*** Given entries Section Begins ***
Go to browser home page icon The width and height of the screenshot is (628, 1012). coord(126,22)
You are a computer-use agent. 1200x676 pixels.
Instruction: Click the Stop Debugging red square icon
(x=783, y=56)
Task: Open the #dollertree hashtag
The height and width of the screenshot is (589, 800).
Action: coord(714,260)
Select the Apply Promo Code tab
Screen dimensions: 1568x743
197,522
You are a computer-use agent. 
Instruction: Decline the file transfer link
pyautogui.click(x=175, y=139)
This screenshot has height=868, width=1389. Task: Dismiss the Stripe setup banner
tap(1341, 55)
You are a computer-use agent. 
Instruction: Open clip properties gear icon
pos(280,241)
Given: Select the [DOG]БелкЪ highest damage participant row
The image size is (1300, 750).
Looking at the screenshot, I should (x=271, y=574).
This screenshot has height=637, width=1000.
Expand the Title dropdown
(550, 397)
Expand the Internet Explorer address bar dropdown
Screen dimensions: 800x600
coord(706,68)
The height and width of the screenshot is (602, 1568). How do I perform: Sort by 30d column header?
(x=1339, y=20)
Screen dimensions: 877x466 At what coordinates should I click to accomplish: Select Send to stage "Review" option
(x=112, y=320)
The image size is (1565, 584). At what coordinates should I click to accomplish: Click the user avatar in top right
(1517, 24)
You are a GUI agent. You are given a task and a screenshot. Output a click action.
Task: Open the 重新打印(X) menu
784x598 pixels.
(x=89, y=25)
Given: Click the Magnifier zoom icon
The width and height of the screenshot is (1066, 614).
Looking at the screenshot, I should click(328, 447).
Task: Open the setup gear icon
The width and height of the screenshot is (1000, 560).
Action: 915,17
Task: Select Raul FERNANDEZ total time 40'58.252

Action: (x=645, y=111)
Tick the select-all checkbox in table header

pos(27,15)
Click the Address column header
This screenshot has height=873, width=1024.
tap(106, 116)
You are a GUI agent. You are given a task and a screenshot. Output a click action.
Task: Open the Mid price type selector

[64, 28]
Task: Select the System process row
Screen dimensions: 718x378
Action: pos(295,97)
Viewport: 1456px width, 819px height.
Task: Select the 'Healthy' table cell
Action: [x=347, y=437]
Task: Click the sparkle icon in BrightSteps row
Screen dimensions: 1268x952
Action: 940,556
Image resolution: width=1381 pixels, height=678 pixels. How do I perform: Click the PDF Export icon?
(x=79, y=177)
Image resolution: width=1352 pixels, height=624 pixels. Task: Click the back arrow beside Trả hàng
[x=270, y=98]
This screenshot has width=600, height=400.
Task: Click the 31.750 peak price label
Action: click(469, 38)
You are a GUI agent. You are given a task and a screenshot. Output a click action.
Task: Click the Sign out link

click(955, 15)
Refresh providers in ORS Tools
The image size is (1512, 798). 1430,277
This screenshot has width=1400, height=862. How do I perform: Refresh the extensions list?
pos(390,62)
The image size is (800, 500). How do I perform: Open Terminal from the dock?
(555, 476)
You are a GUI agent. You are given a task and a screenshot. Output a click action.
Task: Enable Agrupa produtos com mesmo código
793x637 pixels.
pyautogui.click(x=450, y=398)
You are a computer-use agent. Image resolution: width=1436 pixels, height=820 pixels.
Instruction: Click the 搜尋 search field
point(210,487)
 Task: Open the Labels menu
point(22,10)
*** Given entries Section Ends ***
● **Task to complete**
Produce exactly the lines from the one containing "784x598 pixels." through the final line of the records above, both included, and no others.

● **Answer box**
784x598 pixels.
(x=89, y=25)
Given: Click the Magnifier zoom icon
The width and height of the screenshot is (1066, 614).
Looking at the screenshot, I should click(328, 447).
Task: Open the setup gear icon
The width and height of the screenshot is (1000, 560).
Action: 915,17
Task: Select Raul FERNANDEZ total time 40'58.252

Action: (x=645, y=111)
Tick the select-all checkbox in table header

pos(27,15)
Click the Address column header
This screenshot has height=873, width=1024.
tap(106, 116)
You are a GUI agent. You are given a task and a screenshot. Output a click action.
Task: Open the Mid price type selector

[64, 28]
Task: Select the System process row
Screen dimensions: 718x378
Action: pos(295,97)
Viewport: 1456px width, 819px height.
Task: Select the 'Healthy' table cell
Action: [x=347, y=437]
Task: Click the sparkle icon in BrightSteps row
Screen dimensions: 1268x952
Action: 940,556
Image resolution: width=1381 pixels, height=678 pixels. How do I perform: Click the PDF Export icon?
(x=79, y=177)
Image resolution: width=1352 pixels, height=624 pixels. Task: Click the back arrow beside Trả hàng
[x=270, y=98]
This screenshot has width=600, height=400.
Task: Click the 31.750 peak price label
Action: click(469, 38)
You are a GUI agent. You are given a task and a screenshot. Output a click action.
Task: Click the Sign out link

click(955, 15)
Refresh providers in ORS Tools
The image size is (1512, 798). 1430,277
This screenshot has width=1400, height=862. How do I perform: Refresh the extensions list?
pos(390,62)
The image size is (800, 500). How do I perform: Open Terminal from the dock?
(555, 476)
You are a GUI agent. You are given a task and a screenshot. Output a click action.
Task: Enable Agrupa produtos com mesmo código
793x637 pixels.
pyautogui.click(x=450, y=398)
You are a computer-use agent. Image resolution: width=1436 pixels, height=820 pixels.
Instruction: Click the 搜尋 search field
point(210,487)
 Task: Open the Labels menu
point(22,10)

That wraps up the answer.